An Attack on Businesses That Refer Work to Independent Contractors

A common way in which businesses that hire independent contractors operate is via the “services referral agency” model. Under this business model, a business primarily focuses on generating contracts for certain services, and referring those contracts to a database of qualified subcontractors/independent contractors to provide some or all of the services.

Businesses choose this model because it allows them to fulfill more contracts by using independent contractors to provide the services via a fee-sharing arrangement with contractors.  Customers like this model because it is an efficient and cost-effective way to find a contractor to provide the services they need, and with reduced risk to the client. Independent contractors, themselves, like the model because, by working through the referral agency, they are often able to tap into a reliable source of contracts, without always having to drum up business on their own. In slow times, this arrangement can be a godsend. Further, by working through the referral agency which typically handles scheduling, billing, and other contract administration matters, the contractor is able to avoid some of the administrative burdens of taking on volume contracts.

The model works. Indeed, the model works for everybody. That is, everybody except for state regulatory agencies.

Over the last several years, regulatory agencies like Washington State Department of Labor & Industries (L&I) have seemed bent – often irrationally – on killing the referral agency business model. Okay, that may be exaggerating for literary effect, I readily concede. To speak more dispassionately, regulatory agencies have been consistently taking the position that contractors who provide services through a referral agency will be effectively classified as employees of that referral agency.

And they’re using their interpretation of independent contractor law to do so.

As many of you who follow this page know well, for a service provider to qualify as an independent contractor, a business needs to establish that the contractor: 1) is free from direction/control; 2) works away from the company’s place of business; 3) operates as an independently established business; 4) files taxes and business expense schedules with the IRS; 5) has UBIs and open business accounts with state agencies; 6) keeps company books and records; and 7) has valid contractor registrations (if applicable). Each part must be satisfied, and thus failing any one part results in failure of the entire test.
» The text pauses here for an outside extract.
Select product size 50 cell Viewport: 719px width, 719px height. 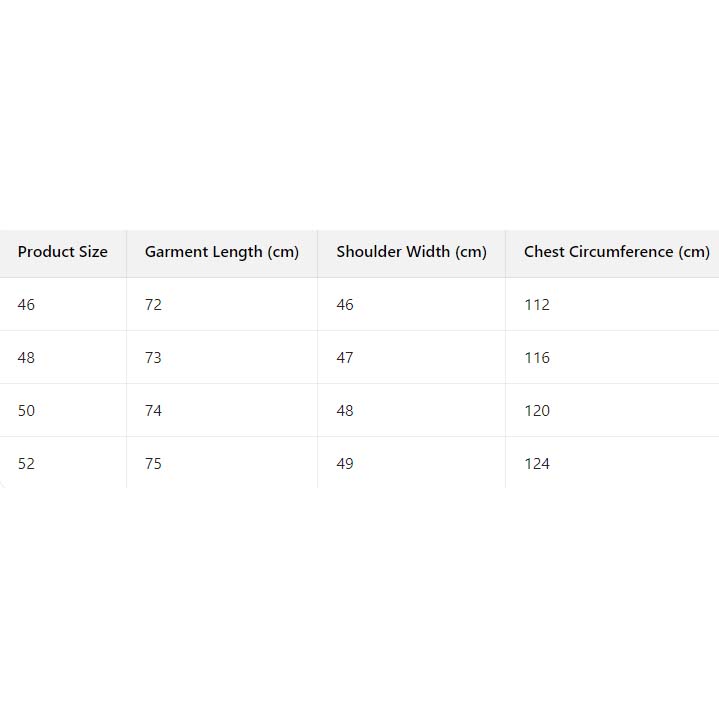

As relates to service referral businesses, regulatory agencies like L&I are consistently concluding that independent contractors who work for referral agencies are necessarily under the referral agencies’ direction/control, and thus fail part 1 of the test. Here, they are concluding that because the agency obtains and administers the contract, and controls payment to the contractor, it therefore necessarily controls the contractor. Regulatory agencies are further determining that because the contractor is providing services through the referral business, it is not operating as an independent business, and therefore flunks part 3 of this test. Thus it can be (and often is) the case, that a contractor is operating a truly independent business, but the moment the contractor opts to provide the services through a referral agency, the contractor will be found by L&I to be an employee of the referral business.

The approach – specifically, the generalization that every contractor who provides services through a referral business is an employee of the business – is indefensible as a matter of law. Worker classification law is designed to protect workers who are truly employees but who have been improperly classified by employers as independent contractors. It is not designed to allow regulatory agencies to disregard demonstrated independent contractor status in favor of a presumption that providing services through a referral agency automatically turns an independent contractor into an employee. If this presumption is to be credited, it would convert most independent contractors into employees simply by virtue of providing their services in a subcontractor capacity, since most work passed on to a subcontractor is referred work with payment and administration running through the prime contractor.